La anécdota futbolística que refiero no es, en modo alguno, una frivolidad. Al contrario: constituye la demostración más pura de la maleabilidad de nuestras convicciones. Si pude cambiar de camiseta deportiva con tanta facilidad, ¿qué nos impide sospechar que nuestras certezas más arraigadas son igualmente contingentes? Y si esto vale para el fútbol, ¿por qué no habría de valer para la política, la religión, la estética, la moral?

La respuesta, por supuesto, es que nada nos lo impide. Salvo el terror a la intemperie existencial, esa angustia que nos asalta cuando comprendemos que nuestras verdades más queridas son, en última instancia, ficciones útiles. Preferimos la comodidad del dogma a la incomodidad de la duda, la seguridad del fanatismo a la incertidumbre del pensamiento crítico.

Pero reconocer la contingencia de nuestras narrativas no implica que todas sean igualmente válidas.
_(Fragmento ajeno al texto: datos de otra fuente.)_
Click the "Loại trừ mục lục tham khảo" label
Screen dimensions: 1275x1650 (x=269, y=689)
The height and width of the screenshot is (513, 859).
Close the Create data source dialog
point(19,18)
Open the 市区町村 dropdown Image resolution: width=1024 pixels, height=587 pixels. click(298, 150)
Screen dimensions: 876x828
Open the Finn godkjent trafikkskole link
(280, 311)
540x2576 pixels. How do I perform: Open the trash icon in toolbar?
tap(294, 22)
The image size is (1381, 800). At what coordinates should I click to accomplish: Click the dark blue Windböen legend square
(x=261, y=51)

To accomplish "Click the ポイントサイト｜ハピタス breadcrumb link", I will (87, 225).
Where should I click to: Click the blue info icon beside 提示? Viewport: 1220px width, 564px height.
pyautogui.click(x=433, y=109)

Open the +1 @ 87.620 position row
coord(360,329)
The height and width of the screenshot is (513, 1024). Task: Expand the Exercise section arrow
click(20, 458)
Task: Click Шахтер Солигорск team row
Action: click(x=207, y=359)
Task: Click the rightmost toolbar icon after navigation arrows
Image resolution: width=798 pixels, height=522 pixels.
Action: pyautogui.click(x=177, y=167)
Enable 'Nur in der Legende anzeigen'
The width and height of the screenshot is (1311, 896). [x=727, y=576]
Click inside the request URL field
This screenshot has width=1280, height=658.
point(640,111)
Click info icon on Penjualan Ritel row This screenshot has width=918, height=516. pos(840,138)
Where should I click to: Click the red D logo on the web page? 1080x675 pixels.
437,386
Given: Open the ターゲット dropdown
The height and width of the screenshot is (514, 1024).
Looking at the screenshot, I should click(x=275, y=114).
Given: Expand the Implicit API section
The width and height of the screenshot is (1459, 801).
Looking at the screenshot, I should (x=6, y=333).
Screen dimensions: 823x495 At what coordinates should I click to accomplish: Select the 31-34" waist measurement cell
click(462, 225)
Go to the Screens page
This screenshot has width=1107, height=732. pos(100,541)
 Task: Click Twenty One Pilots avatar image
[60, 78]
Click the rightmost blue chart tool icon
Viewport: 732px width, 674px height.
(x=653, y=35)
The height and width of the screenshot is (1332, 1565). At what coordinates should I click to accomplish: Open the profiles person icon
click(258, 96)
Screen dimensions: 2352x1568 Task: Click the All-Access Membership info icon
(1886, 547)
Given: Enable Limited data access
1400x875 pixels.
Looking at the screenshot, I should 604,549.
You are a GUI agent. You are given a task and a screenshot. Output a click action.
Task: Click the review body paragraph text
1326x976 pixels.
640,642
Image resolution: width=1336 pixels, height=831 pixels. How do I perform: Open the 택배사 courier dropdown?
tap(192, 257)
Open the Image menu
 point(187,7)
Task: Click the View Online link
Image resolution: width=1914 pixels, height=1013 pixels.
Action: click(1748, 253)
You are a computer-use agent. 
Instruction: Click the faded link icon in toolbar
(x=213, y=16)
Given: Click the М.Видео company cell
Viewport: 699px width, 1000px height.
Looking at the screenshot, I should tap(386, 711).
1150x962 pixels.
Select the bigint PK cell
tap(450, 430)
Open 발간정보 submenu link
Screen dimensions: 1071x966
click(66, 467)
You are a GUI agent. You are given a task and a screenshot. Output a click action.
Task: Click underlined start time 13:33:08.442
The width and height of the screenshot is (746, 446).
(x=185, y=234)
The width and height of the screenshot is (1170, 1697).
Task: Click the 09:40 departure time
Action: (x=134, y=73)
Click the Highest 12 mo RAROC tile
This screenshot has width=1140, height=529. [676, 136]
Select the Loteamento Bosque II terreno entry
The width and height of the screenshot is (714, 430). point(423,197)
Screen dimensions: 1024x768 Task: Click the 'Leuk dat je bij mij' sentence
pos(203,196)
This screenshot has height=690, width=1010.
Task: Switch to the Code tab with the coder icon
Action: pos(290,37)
Hay una diferencia crucial entre validez epistémica y utilidad social. La luna sigue siendo reflector de luz solar, independientemente de nuestras respectivas opiniones. La narrativa que nos da cohesión tribal puede ser reconfortante, pero no por ello verdadera. El desafío no consiste en renunciar a la búsqueda de verdades, sino en aprender a comunicarlas en un mundo poblado de relatos incompatibles.

Tal vez la solución no resida en imponer nuestra narrativa particular, sino en cultivar cierta humildad epistemológica: la capacidad de concebir que nuestro mapa del mundo, por detallado que sea, sigue siendo un mapa. La curiosidad intelectual que me llevó a experimentar con distintos equipos de fútbol y paradigmas políticos podría ser, paradójicamente, el antídoto contra la incomunicación tribal. No para convertir el pensamiento en veleta que gira según sople el viento, sino para desarrollar esa rara virtud que los antiguos llamaban ataraxia: la serenidad de quien ha comprendido que la certeza absoluta es el privilegio de los dioses y la condena de los humanos.

Pero no basta con identificar que nuestras certezas son construcciones subjetivas; hay que practicar algo más difícil que cambiar de opinión: hay que aprender a vivir sin certezas absolutas. Y para eso hay herramientas. Escuchar con atención a quien piensa distinto. Leer autores que contradicen nuestras intuiciones. Preguntarse, con honestidad, qué pasaría si estuviéramos equivocados. Dejar de confundir la coherencia con la rigidez. Abandonar la necesidad de ganar en cada conversación.

Todo eso —la incomodidad del matiz, la disciplina de la duda, la empatía activa— son formas concretas de humildad epistemológica. No es rendirse a un relativismo blando, sino aceptar que nuestras verdades necesitan contrastarse, refinarse y, a veces, dejarse ir. Es cultivar la extraña sabiduría de quien sabe que pensar bien no es tener razón, sino saber perderla sin dejar de buscarla.

En fin, lo que quería decir es que aquella luna turolense sigue brillando en mi memoria, y que su luz —real— sigue susurrándome al oído que la duda no es el enemigo del conocimiento, sino su condición de posibilidad.